Aktualności
26.08.2014
Trenerzy na konferencji: Obie drużyny chciały wygrać.
Po meczu obaj szkoleniowcy zgodnie stwierdzili, że grały dziś dwie drużyny, którym celem było zdobycie kompletu punktów. Trener Włodzimierz Tylak cieszył się z pierwszej wygranej w sezonie, a trener Dariusz Dźwigała żałował, że znów nie udało się Arce wygrać meczu u siebie.
Włodzimierz Tylak (Widzew):
- Jeżeli chodzi o sam mecz to był on bardzo zacięty. Obie drużyny dążyły do zwycięstwa. Arka miała na pewno przewagę w posiadaniu piłki, bylła agresywna w odbiorze.

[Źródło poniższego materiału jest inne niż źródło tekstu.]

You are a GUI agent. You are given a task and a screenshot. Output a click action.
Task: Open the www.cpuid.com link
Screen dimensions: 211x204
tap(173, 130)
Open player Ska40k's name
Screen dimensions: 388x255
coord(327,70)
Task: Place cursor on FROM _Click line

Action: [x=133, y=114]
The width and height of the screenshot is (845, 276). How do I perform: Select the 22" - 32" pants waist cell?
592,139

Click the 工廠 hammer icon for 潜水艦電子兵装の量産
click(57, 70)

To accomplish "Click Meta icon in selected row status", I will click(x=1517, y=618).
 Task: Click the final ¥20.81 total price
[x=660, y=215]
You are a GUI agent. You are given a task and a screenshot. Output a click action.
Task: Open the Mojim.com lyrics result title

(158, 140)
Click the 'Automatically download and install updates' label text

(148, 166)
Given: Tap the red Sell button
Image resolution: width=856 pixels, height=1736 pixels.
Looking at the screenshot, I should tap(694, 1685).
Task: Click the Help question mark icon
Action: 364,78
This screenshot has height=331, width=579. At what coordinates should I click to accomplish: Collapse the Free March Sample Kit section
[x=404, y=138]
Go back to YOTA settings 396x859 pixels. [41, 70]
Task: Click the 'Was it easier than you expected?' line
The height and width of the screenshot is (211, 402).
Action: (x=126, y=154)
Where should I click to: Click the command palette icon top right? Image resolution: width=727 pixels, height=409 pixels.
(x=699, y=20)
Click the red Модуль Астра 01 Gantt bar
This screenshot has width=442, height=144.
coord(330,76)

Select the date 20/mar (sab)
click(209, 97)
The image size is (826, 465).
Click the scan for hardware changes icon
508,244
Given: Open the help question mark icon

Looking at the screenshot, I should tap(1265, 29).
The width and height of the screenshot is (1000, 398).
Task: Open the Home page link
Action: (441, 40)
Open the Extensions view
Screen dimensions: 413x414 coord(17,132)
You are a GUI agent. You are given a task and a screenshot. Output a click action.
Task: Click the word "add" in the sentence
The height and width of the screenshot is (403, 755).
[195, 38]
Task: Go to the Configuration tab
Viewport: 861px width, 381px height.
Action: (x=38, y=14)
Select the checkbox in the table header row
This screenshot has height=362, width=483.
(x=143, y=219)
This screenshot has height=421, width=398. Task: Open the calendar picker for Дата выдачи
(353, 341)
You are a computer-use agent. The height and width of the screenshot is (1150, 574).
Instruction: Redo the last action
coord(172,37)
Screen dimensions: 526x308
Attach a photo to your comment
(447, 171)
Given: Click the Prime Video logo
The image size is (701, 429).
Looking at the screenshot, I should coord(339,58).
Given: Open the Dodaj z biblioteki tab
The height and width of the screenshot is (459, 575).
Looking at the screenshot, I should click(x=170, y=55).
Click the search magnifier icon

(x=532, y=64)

Na szczęście nie mieli zbyt wielu sytuacji. My natomiast niebezpiecznie kontrowaliśmy i udało się ten wynik wywalczyć. Ja wierzyłem w tą drużynę, jest ona ambitna, coraz lepiej skonsolidowana i dąży do zwycięstw.
Arka jest zespołem, który gra w piłkę. Do tej pory spotykaliśmy się z zespołami, które „stawiają autobus” w polu karnym i czekają na kontry. Widziałem wszystkie mecze Arki, widać konsekwentną pracę trenera. Może nie stwarzają na razie dużo sytuacji, przez co strzelają mało bramek, ale mnie osobiście gra Arki się podoba.
Dariusz Dźwigała (Arka):
- Gratuluję Widzewowi zwycięstwa. Spotkały się dwa dobre zespoły, oba chciały wygrać to spotkanie. Na pewno końcowej fazie zabrakło nam świeżości. W 93 min. przy stałym fragmencie gry poszliśmy do przodu i nadzialiśmy się na kontrę. Duża w tym zasługa bramkarza gości., który wznowił grę. Cóż mogę powiedzieć… Jesteśmy załamani, że po raz kolejny przy tak wspaniałej publiczności tracimy punkty.